What would my creative practice look like if I didn’t have kids?
I wonder this sometimes. These days, it would not be an exaggeration to say the number one thing I want at all times is an uninterrupted day in the studio.
I’m human. And humans always want what we cannot have.
To be extremely clear, I do not wish I didn’t have kids. I love them more than anything. I am just, as my mother says, “in the trenches.” Especially last week, when my wife and one child had the flu and the other child, inexplicably, had COVID-19.1 Making things has become more of a respite than anything else. A lifeline. A way to become myself again for a few moments at a time.
Before I had kids, I did not crave making things. I loved making things, and to do so made me feel better when I was depressed, anxious, or otherwise compromised. But I didn’t feel the way I do about it now. Now it feels like eating. And I’m hungry all the time.
Now, I write on my phone when pinned by a sleeping child (like I am in this moment). Now, I buy a pocket-sized, self-healing cutting mat and a new X-Acto blade so that I can carry them with me anywhere and make collages when I haven’t been to the studio in weeks. Now, I ignore the laundry and overwhelming mess to sketch or write in my notebook. Now, I pull out my computer when my son is watching the latest poorly dubbed cartoon from Korea in order to work on a book cover or this newsletter or a T-shirt idea.
Now, I am obsessed with making things—even stupid, little collages—because I am afraid I won’t be able to. That I might starve. I wonder, almost daily, if this makes me a bad father and husband. It might. But I know that if I don’t make something, I undoubtedly will be.
The bittersweet irony of this craving, this urgency, is that if I got what I ultimately wanted—eight hours a day in the studio—I don’t know if I’d have the same output. A goldfish grows to the size of its bowl; my laziness grows to the size of the time it is allotted. It is easy to believe that if I “had time for it,” I would have given up on this newsletter months ago. Now it feels integral to my creative output, and my creative output feels integral to carrying on and to one day getting out of these trenches.
Is this melodramatic or what? It’s just that I am finding it difficult to be a parent. Some days, many more in these winter months, I am finding it difficult to be a person. The work—not a job,2 not a career, but the work—helps me feel, corny as it feels to say, more alive.

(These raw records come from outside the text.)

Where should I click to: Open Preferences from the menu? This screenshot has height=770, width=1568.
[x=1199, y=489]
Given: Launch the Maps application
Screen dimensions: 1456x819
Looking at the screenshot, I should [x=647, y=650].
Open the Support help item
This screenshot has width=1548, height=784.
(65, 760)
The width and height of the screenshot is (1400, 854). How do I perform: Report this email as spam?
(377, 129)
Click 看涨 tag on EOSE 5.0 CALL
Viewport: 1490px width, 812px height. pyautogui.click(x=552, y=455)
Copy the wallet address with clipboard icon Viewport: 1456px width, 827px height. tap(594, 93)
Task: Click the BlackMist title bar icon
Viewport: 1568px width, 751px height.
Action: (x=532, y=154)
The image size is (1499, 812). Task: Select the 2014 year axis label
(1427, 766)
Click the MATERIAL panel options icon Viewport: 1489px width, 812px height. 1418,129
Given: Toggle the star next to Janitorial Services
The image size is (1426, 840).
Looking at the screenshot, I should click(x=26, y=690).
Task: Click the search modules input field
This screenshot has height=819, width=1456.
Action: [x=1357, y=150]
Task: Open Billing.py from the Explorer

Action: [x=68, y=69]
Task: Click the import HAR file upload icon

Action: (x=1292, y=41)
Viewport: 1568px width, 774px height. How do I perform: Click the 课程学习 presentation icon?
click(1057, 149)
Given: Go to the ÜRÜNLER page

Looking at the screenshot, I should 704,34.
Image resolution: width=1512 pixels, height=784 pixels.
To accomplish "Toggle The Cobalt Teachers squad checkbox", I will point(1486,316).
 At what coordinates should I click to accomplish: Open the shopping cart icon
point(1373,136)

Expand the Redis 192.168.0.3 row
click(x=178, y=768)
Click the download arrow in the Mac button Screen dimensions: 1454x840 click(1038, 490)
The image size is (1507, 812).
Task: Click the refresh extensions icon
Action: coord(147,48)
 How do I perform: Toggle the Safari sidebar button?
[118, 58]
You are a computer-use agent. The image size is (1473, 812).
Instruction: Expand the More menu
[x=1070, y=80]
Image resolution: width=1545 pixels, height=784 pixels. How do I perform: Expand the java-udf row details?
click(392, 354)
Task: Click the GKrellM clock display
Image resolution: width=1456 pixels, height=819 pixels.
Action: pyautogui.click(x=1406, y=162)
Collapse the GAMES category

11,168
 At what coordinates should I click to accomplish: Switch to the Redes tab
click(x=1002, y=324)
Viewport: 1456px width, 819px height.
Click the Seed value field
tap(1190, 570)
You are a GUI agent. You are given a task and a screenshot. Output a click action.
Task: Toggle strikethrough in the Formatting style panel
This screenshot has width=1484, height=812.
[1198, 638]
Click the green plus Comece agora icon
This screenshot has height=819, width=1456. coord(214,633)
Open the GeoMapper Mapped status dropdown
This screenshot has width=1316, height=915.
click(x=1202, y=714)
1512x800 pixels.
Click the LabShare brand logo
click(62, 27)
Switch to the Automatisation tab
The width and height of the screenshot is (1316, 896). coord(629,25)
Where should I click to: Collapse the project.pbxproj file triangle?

I wish I didn’t need it to. I wish I could be like those who seem to gather all of their life force from their children. There would be less friction. But friction causes heat. And despite being exhausted, I’ve produced some of my best work in the last year.
This doesn’t feel sustainable, though. I don’t want to wish these years away, but I can’t wait for the time (and money) that having kids in public school will bring back to me. It’s my hope that there will then be a better balance between my emotions, this need to create stuff, and the time in which I have to do so.
Thanks for reading
If you found this, thanks for reading. It felt a little too emotional to send to a couple thousand inboxes, so it lives here as a blog post I can ostensibly delete later with minimal impact. I’m still not sure if posts like this or this belong under the Book Designer’s Notebook banner. It feels related to me, but readers who just want to read about book design may not see it that way.
Should these, dare I say, musings, live somewhere else? If you have an opinion, I’m curious to hear it.
I somehow escaped with just a some sniffles, sneezing, and a lot of sleep deprivation. PSA: Get vaccinated.
Though I do consider my current job a part of my creative practice.
I really appreciate personal insights like this. Hearing from many parents that childrearing prevents parents from reliably being able to access the kind of uninterrupted creative time I live for has helped me feel more solid in my decision not to have children. (This isn't me being snarky, either—it's really hard to feel confident about that decision when most of your friends are pregnant or plan to have kids!) I think it's also helpful because, as a childfree person, I'd love to help my parent friends access that creative time however I can: by babysitting so they can have a few hours to create, by connecting directly with their artistic side through conversation, etc. Everyone deserves to preserve that part of themselves, even if they can't work on their art on a regular basis.
I feel this. I think before parenthood I didn’t realize how essential art was to me. It felt superfluous. It is not. It is how I process the world, how I regulate, and how I connect. When I don’t make art things get very dark.
I only have one kid, but he’s 5.5 now and these last 6 months things are finally easier. He plays Zelda while I redesign my webpage. Or we draw together. And FINALLY we’re not sick all the time. The early years are brutal.